Even when breaking down the film, it’s clear that the things that Hunter does best are the things that the Hawks have struggled with most in his absence. Take a look at my Film Session piece, and you’ll see that the Hawks have struggled in games where they haven’t been able to stop offenses at the Point of Attack. They’re prone to making small mistakes (especially on defense) that add up when it really counts. They’ve also seriously struggled to find creativity on offense when the ball isn’t in Trae Young’s hands.
Hunter was well on his way to providing all those things for the Hawks and it was working, with his contributions showing up in the box score and in the W/L column. Without Hunter, the Hawks have seemed wayward, lacking polish on defense and missing a secondary shot creator.
Obviously, there are confounding variables that have to be contended with such as other important injuries to key rotational pieces. But fundamentally, when answering the question of just how much the Hawks have missed Hunter, it’s clear and convincing that they’ve missed him a lot.

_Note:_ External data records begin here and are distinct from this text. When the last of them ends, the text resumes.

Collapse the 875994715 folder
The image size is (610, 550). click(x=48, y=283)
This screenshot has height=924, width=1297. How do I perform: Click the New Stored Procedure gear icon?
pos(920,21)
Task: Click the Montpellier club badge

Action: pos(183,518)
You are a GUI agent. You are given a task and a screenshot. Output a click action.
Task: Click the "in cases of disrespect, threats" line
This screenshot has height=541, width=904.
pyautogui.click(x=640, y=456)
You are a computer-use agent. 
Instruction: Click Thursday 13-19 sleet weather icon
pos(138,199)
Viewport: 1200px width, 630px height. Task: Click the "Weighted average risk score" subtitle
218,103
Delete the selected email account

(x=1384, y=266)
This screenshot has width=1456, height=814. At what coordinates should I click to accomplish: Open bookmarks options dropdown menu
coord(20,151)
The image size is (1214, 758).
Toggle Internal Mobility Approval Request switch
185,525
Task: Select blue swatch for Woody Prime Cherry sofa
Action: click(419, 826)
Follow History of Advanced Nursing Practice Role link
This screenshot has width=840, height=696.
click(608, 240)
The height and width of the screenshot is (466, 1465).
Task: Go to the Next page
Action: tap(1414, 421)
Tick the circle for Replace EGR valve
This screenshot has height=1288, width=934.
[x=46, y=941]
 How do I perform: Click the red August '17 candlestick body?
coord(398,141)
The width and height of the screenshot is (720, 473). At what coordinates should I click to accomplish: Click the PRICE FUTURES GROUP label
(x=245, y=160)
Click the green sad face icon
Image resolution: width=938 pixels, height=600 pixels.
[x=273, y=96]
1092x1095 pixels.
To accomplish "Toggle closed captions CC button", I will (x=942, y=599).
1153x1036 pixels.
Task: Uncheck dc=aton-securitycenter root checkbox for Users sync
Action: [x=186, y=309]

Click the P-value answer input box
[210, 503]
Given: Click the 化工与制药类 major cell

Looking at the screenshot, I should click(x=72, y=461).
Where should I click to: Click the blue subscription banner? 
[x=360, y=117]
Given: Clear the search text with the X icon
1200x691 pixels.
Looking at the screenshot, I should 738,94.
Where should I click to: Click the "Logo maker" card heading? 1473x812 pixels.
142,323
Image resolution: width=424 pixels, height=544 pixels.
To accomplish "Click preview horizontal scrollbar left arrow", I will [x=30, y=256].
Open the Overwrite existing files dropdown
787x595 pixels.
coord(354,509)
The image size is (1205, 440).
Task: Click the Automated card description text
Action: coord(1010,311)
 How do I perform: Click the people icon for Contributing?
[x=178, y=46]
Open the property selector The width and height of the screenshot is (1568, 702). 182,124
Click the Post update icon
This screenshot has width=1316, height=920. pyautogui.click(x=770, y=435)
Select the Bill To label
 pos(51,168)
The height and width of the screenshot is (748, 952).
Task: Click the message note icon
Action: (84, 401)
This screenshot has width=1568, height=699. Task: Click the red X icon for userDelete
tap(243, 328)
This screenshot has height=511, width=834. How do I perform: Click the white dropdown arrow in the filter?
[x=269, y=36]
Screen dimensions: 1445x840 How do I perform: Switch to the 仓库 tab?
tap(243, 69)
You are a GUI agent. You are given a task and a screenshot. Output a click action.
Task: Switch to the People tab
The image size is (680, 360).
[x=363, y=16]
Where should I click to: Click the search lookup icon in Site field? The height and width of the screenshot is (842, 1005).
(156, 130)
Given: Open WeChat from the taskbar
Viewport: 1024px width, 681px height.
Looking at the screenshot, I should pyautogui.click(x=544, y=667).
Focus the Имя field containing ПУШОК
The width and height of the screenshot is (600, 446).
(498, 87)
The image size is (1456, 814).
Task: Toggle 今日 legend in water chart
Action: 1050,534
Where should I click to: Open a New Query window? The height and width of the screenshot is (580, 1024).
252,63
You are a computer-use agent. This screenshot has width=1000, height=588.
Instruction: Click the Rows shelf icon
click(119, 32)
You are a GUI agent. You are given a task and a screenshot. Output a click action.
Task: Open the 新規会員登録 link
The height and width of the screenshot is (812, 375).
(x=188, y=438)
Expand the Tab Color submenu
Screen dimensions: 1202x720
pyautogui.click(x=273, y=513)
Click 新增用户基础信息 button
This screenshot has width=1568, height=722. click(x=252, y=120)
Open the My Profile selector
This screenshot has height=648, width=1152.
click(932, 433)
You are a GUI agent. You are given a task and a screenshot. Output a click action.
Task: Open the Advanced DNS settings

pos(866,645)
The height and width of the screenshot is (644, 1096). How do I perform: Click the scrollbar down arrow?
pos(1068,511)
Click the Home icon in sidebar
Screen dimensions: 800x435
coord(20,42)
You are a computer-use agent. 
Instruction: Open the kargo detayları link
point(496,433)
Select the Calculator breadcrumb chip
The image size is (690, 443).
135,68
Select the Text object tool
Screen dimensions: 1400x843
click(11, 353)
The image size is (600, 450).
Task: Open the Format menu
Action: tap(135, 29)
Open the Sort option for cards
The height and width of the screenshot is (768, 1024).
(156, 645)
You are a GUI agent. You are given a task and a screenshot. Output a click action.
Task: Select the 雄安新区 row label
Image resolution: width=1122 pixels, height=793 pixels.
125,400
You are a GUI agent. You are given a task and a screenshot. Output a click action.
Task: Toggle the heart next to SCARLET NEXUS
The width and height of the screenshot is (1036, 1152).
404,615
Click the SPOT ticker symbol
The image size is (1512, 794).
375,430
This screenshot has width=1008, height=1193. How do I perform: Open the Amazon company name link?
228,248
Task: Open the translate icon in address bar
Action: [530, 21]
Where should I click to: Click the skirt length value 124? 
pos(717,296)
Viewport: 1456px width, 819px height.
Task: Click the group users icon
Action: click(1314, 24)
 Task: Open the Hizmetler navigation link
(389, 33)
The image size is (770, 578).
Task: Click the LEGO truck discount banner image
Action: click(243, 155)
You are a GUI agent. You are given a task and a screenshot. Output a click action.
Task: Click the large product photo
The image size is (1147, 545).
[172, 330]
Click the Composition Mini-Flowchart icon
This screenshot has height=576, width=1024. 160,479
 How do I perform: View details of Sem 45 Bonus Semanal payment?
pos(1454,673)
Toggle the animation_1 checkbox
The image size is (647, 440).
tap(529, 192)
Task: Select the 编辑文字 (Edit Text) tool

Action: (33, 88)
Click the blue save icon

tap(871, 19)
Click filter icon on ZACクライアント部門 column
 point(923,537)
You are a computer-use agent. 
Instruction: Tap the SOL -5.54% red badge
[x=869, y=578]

It’s been a struggle for fans to watch; it’s certainly been tough on the team and the players. But, Hunter’s injury is not the type to have a lasting impact despite the long recovery period. So, it’s very likely that he continues on the same trajectory when he returns. I also believe that having Hunter at his best helps Reddish carve out the space he needs for continued development. Today, Reddish is struggling with the increased workload where he gets caught forcing it too much on both sides of the ball. Gallinari and Collins benefit from Hunter’s defensive coverage on rotations when they get beat by a guard after switching. Even the lineup decisions deployed by the coaching staff become much easier when you have the offensive and defensive versatility of Hunter at your disposal. Overall, there’s more here for Hawks fans to be hopeful for than to be concerned about, and I personally am eagerly looking forward to Hunter’s continued progression when he returns.